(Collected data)
━━━━━━━━

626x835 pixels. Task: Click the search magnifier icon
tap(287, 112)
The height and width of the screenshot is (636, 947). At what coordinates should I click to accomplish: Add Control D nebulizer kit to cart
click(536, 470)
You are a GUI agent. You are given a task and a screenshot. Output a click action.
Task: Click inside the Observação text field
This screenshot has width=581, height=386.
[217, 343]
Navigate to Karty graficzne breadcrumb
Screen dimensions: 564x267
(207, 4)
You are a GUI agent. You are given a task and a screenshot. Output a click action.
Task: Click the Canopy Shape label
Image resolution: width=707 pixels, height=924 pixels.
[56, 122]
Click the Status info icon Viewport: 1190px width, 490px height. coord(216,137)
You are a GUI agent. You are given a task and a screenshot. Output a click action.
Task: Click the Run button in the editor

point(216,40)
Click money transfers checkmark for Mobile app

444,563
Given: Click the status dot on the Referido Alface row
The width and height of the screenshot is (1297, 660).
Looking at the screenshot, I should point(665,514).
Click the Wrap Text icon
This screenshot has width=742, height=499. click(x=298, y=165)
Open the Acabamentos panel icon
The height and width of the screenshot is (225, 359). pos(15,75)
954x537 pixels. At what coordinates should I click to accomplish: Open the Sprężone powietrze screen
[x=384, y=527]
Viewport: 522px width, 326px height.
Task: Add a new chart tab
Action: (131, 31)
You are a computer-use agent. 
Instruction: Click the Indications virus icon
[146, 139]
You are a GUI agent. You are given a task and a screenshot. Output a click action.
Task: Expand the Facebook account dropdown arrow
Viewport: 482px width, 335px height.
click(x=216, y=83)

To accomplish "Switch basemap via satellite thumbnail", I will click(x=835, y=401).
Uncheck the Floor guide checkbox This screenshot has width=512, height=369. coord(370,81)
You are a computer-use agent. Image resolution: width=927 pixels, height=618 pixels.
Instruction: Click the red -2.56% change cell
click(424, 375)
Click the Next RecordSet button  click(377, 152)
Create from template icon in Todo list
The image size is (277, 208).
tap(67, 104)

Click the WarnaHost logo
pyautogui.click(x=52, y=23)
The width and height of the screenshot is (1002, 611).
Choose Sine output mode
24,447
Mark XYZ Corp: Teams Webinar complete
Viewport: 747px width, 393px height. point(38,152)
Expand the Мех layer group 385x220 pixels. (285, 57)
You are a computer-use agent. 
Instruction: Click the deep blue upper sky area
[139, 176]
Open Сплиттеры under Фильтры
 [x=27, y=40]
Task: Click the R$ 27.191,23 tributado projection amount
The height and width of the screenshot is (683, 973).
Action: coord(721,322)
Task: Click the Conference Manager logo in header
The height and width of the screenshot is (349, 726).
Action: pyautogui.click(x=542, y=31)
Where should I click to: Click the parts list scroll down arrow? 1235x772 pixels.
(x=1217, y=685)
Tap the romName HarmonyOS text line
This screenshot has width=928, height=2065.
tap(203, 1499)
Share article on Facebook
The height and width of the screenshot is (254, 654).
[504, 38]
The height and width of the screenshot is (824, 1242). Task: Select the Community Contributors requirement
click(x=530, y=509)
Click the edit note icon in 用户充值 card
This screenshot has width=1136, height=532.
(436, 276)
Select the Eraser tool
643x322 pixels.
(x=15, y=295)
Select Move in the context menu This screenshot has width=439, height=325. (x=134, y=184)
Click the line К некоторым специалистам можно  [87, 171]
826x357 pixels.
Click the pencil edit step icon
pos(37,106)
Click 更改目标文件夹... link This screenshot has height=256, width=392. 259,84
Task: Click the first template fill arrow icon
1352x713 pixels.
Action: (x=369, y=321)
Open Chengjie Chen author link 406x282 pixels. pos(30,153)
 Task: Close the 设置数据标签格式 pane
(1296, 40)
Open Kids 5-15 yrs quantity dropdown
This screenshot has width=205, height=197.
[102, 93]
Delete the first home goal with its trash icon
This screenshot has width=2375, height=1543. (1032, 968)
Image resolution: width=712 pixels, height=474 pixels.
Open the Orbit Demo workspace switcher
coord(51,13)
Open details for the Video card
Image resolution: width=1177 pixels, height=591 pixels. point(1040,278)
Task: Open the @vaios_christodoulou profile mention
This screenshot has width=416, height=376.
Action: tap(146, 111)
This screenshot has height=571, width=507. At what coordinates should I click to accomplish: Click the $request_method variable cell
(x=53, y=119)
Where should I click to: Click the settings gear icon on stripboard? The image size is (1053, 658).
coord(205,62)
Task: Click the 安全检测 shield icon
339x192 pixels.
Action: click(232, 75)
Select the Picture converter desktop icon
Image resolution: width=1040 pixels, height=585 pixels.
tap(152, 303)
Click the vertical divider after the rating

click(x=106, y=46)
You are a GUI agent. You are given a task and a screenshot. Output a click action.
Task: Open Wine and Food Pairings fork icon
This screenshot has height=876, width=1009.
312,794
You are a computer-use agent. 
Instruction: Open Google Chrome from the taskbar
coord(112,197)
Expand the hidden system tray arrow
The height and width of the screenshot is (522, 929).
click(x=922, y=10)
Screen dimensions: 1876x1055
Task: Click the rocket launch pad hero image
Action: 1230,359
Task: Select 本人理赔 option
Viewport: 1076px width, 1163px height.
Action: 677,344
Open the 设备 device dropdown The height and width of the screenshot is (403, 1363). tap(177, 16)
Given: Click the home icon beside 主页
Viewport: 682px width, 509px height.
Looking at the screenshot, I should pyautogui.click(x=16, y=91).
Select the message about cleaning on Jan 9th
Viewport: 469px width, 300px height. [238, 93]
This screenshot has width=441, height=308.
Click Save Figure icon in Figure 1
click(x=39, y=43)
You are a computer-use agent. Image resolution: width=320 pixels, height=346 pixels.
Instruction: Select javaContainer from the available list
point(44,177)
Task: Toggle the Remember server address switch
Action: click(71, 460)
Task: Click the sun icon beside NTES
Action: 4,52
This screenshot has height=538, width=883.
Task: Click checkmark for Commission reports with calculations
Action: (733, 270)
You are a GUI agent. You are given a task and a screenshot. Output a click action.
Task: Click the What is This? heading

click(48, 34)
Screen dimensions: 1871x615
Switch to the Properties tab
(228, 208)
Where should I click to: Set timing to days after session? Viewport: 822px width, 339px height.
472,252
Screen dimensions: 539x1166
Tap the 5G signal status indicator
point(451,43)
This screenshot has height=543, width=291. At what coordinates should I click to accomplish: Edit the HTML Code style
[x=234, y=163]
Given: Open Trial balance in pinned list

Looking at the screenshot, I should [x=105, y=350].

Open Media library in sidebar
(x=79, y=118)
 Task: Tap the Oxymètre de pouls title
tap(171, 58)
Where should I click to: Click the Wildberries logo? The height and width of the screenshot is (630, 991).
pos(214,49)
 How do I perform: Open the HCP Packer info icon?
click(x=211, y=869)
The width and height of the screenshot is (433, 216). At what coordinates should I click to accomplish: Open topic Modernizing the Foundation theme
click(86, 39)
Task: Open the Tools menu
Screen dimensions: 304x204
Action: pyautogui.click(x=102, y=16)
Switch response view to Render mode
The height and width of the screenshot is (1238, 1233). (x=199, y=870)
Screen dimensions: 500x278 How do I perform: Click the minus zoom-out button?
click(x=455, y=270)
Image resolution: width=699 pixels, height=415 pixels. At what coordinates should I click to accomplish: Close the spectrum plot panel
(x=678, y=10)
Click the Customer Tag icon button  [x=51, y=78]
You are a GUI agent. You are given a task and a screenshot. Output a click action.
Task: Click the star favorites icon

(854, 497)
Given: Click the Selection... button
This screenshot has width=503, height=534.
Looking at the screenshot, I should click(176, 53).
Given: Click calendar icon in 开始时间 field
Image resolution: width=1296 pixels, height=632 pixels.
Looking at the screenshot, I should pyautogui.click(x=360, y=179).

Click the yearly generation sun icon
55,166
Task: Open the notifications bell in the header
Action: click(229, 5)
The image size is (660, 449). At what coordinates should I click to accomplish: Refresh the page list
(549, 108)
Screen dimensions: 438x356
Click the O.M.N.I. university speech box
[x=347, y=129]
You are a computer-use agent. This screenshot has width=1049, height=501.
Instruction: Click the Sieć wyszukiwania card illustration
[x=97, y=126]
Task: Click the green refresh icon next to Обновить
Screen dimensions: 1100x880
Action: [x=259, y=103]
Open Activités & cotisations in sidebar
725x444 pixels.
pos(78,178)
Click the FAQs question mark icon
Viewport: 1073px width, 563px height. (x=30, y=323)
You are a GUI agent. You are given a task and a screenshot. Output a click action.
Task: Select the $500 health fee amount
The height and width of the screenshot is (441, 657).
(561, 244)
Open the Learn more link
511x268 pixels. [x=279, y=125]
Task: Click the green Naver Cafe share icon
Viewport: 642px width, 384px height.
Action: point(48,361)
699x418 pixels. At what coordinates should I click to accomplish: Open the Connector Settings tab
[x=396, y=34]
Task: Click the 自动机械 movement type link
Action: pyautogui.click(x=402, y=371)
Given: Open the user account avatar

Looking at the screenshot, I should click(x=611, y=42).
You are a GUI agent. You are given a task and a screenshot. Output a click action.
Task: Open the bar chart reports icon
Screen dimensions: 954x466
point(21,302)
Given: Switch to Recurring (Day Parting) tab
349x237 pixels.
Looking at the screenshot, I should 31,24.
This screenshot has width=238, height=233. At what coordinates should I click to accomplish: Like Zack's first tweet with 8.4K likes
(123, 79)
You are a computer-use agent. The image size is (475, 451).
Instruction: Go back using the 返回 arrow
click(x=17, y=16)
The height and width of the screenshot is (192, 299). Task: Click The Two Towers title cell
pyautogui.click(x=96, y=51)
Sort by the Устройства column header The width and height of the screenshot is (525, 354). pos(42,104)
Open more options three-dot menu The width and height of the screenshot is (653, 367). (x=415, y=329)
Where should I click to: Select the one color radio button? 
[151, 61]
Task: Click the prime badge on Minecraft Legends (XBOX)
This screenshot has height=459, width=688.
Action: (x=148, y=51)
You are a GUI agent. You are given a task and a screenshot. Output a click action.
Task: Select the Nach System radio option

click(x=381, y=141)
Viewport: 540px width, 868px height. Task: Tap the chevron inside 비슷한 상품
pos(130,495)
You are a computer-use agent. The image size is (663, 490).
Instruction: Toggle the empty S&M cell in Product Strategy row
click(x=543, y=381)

━━━━━━━━

Which lines in the records above contain the string "amount"? Copy them.

# REPLY TO THE TASK
Task: Click the R$ 27.191,23 tributado projection amount
Task: Select the $500 health fee amount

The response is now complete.